There’s a lot of information in the media and on the social web about bullying, but it’s hard to get a sense of what the facts are. Is bullying really an epidemic? Is it a growing problem, or simply and old problem gaining new, widespread recognition? How is bullying today different than it used to be?

This interesting piece makes an argument for bullying as an endemic problem defying easy solutions:

The National Crime Prevention Council states, “Although bullying was once considered a rite of passage, parents, educators and community leaders now see bullying as a devastating form of abuse that can have long-term effects on youthful victims, robbing them of self-esteem, isolating them from their peers, causing them to drop out of school and even prompting health problems and suicide.” That said, it is important to acknowledge that our schools and other institutions have been relentless in their efforts to stop bullying.

As a community, though, there is much more that we need to do to eliminate bullying.
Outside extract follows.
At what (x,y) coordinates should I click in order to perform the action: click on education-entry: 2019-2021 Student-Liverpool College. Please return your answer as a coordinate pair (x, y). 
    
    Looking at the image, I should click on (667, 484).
Getting involved is the first step.

The article offers some compelling statistics courtesy of the U.S. National Institute of Health, SAFE, Tony Bartoli :

  • Every 30 minutes a teenager attempts suicide due to bullying.
  • About 47 teens are bullied every five minutes. (Tweet this.)
  • Victims of cyber bullying show more signs of depression than other bullying victims.
  • Cyber bullying is on the rise in dramatic numbers; it is relentless and more frightening if the bully is anonymous.
  • There are about 282,000 students who are reportedly attacked in high schools in our nation each month.
  •  71 percent of students report bullying as an ongoing problem.
  • The leading cause of death among children under the age of 14 is suicide.
  • “Bullycide” is the new term for suicide as a result of being bullied.
  • Teens in grades 6 through 10 are most likely to be involved in activities related to bullying.
  • Almost half of all students fear harassment or bullying in the bathroom.